In the morning, all three are still there. My daughter meanders over, trailing cereal on the hardwood, and dribbles a little milk. I wipe her chin with the back of my hand, then look for something to wipe the back of my hand on. I wipe it on my jeans. 

Are they our fish? she says.

I suppose, I say. You really don’t know where they came from?


I lower the ornamental bridge I also bought to the surface of the water, and let it fall. It settles perfectly. I say to my daughter, Look at that.

And she says, Good job, dad.

Her cell phone rings. Her mom hadn’t wanted her to have one until she was at least thirteen, but her principal said other kids were making fun of her and advised me to buy her one. I transferred the files from her mom’s old phone onto mine and gave her that one. She can see her reflection in its sparkly case.

Is it all right? I’d asked her.

Yes, she’d said.

Are you sure? I can get you a new one, I’d said, I just thought you might like it. And a phone like this is expensive.

Dad, she’d said. It’s an all right phone.

Okay, I’d said.

It rings now, some tune I don’t recognize, and she answers it, leaving her cereal on the corner of the table. I grab my own spoon and finish the bowl. She chats in the other room and comes back through when she’s done.

That was Melody, she says.

Who’s Melody?

My friend from clarinet.

Oh. Right. Clarinet Melody. How is she? I say.

She’s fine. She says her mom spoke to you at soccer yesterday.

She did?

That’s what she said.

Oh, I say. I suppose she did.

She says she wants to ask you out.

I swallow a mouthful of cereal. When I put the bowl down, the spoon slips out and clatters across the floor. I notice all the milk for the first time. I can’t go out with her, I say.

Why not? she says.

Just because no, I say.

All right, she says. I’ll tell her.

Why is she talking to Melody about it anyway? This isn’t stuff for kids to talk about.

I grab one of the reusable paper-towel replacements we’ve had for ten years, since a time when the end table was probably our most expensive piece of furniture, and set about cleaning up the milk.

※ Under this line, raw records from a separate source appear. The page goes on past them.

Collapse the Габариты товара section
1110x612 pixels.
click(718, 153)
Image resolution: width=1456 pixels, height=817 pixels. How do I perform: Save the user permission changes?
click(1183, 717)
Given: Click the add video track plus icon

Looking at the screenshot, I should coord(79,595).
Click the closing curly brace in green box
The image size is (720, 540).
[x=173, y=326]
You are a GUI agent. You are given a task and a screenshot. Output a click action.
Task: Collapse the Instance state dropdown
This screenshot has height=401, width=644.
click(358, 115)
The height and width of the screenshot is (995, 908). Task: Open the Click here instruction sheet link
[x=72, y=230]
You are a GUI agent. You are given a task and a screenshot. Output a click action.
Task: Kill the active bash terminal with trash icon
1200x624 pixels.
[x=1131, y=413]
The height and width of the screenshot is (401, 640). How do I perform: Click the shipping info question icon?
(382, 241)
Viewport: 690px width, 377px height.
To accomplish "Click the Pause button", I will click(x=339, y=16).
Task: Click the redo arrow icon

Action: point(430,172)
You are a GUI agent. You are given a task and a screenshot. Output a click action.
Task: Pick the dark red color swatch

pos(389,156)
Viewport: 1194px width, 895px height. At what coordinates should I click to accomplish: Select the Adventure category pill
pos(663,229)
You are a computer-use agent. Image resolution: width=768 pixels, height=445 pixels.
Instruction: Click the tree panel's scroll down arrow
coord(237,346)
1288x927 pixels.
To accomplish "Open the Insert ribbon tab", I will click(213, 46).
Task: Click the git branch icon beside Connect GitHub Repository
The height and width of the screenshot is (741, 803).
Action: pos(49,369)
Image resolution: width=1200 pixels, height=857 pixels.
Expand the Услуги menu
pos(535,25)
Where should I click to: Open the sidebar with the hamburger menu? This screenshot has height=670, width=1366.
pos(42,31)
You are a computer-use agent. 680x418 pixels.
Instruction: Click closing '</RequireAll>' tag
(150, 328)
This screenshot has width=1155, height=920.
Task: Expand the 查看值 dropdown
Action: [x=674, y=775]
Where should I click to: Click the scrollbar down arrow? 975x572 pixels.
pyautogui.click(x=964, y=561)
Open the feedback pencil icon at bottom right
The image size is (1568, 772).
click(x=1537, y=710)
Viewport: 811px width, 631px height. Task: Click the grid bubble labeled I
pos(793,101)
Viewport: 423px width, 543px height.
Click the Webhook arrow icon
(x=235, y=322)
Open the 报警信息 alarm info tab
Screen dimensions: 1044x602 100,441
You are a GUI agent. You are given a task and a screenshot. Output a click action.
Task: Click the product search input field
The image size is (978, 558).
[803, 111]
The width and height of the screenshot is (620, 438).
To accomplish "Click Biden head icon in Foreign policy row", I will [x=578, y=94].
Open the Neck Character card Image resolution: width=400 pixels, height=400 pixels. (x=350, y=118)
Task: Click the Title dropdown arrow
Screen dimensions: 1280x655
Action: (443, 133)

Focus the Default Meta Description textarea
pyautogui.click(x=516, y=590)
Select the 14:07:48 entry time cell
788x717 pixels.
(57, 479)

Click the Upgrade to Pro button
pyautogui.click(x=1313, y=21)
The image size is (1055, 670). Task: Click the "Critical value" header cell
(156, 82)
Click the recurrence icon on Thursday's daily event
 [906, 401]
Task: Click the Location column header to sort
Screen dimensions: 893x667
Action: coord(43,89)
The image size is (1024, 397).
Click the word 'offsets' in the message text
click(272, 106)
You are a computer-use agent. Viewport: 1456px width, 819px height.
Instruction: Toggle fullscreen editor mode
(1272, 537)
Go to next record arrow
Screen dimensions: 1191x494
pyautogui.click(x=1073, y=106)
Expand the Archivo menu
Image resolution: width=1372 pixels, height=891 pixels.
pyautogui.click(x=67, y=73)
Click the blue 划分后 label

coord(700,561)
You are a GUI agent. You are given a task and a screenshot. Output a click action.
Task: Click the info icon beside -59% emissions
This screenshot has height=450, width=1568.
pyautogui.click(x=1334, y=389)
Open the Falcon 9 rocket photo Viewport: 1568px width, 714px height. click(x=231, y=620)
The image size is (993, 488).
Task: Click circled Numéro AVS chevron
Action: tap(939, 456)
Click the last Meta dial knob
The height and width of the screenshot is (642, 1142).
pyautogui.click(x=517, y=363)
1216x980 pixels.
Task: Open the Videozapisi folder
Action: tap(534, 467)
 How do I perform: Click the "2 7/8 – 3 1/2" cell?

I trail it all around the room, circle my daughter twice, and finish up right by the fish.

Do you think Melody’s mom is pretty? my daughter says.

No, I say.


I mean. Don’t tell Melody that obviously but—I mean, yes, she is pretty, in like, an objective sense. But subjectively, no. 

Am I subjectively pretty? 

You’re the most beautiful thing in the world, I say.

That’s not what I asked, she says.


Melody’s mom stands by me at soccer. Our team is winning. I think of it very much as our team. I’d coached them for a couple years but don’t have the energy for coaching right now. Sometimes my daughter talks to me about the speech I gave them before the championship semi-finals and I ask her not to. Melody’s mom has a name, but I’m never sure what it is. She doesn’t tell me anymore, I guess assuming that I remember it from one of the other times, but I don’t. I tell her her daughter is playing well.

She had a good coach, she says.

Their new coach is excellent, I say. Coach Michonne.

I applaud them off the field and ask my daughter if she wants to go for ice cream. She asks if Melody can come. Melody’s mom says it’s all right with her and says she likes ice cream too, and I say, Actually, it’s more of a just-the-two-of-us thing and we go home. I feed the fish. I’m not sure how many times I’m meant to feed them. The little one is doing well, seems bigger than the day before. I call my mother-in-law and ask her again if she left them here.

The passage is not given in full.